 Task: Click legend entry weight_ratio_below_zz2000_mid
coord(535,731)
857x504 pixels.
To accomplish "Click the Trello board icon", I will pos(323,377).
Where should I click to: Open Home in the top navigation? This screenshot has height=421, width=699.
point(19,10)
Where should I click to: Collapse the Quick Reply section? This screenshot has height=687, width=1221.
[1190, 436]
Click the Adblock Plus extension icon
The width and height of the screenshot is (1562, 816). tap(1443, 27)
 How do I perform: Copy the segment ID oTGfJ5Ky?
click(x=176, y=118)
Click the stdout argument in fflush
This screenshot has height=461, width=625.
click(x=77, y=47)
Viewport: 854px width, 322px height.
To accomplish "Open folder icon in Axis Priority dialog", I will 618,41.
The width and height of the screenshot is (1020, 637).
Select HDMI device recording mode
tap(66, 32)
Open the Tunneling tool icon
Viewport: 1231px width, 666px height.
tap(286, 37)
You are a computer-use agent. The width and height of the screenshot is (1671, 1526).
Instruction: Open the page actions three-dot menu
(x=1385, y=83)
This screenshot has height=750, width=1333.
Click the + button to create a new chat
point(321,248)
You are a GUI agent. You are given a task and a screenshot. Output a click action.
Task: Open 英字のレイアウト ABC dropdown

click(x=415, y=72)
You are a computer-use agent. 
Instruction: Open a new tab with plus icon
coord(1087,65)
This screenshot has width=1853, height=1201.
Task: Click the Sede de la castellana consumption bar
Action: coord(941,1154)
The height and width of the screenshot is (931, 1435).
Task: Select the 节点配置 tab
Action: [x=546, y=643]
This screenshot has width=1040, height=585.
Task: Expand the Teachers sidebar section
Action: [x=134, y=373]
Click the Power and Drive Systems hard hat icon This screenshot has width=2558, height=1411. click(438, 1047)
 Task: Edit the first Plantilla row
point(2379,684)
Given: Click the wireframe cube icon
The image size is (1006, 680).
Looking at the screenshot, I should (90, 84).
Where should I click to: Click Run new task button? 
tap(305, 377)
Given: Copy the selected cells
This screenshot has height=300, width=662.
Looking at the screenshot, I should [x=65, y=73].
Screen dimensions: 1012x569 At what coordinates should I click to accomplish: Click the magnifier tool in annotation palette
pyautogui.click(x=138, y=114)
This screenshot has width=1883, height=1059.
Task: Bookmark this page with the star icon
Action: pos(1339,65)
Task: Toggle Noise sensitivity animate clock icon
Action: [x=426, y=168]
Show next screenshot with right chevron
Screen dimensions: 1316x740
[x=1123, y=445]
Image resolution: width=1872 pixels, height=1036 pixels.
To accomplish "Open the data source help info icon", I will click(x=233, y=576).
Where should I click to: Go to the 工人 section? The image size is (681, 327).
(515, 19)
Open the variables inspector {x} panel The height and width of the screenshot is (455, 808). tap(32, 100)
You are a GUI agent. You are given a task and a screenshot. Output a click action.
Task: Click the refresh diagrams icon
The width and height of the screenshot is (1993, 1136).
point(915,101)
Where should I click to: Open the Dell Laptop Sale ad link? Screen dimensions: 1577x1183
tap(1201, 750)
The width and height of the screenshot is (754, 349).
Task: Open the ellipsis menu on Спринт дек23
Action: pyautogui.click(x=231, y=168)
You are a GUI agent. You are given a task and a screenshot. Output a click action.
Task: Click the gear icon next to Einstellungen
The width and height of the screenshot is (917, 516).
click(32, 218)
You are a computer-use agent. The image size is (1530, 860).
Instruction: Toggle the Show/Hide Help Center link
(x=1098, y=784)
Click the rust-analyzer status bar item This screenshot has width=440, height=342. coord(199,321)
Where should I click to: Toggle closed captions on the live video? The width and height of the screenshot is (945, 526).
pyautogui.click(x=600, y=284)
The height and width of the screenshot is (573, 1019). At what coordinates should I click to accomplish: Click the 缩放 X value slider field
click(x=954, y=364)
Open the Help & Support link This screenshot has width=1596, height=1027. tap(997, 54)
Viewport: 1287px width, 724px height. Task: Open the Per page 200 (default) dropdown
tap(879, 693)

****************

> _Exercise goal_
How many lines in the records above hold the string "computer"? Only the number is wanted.

> _Written response_
3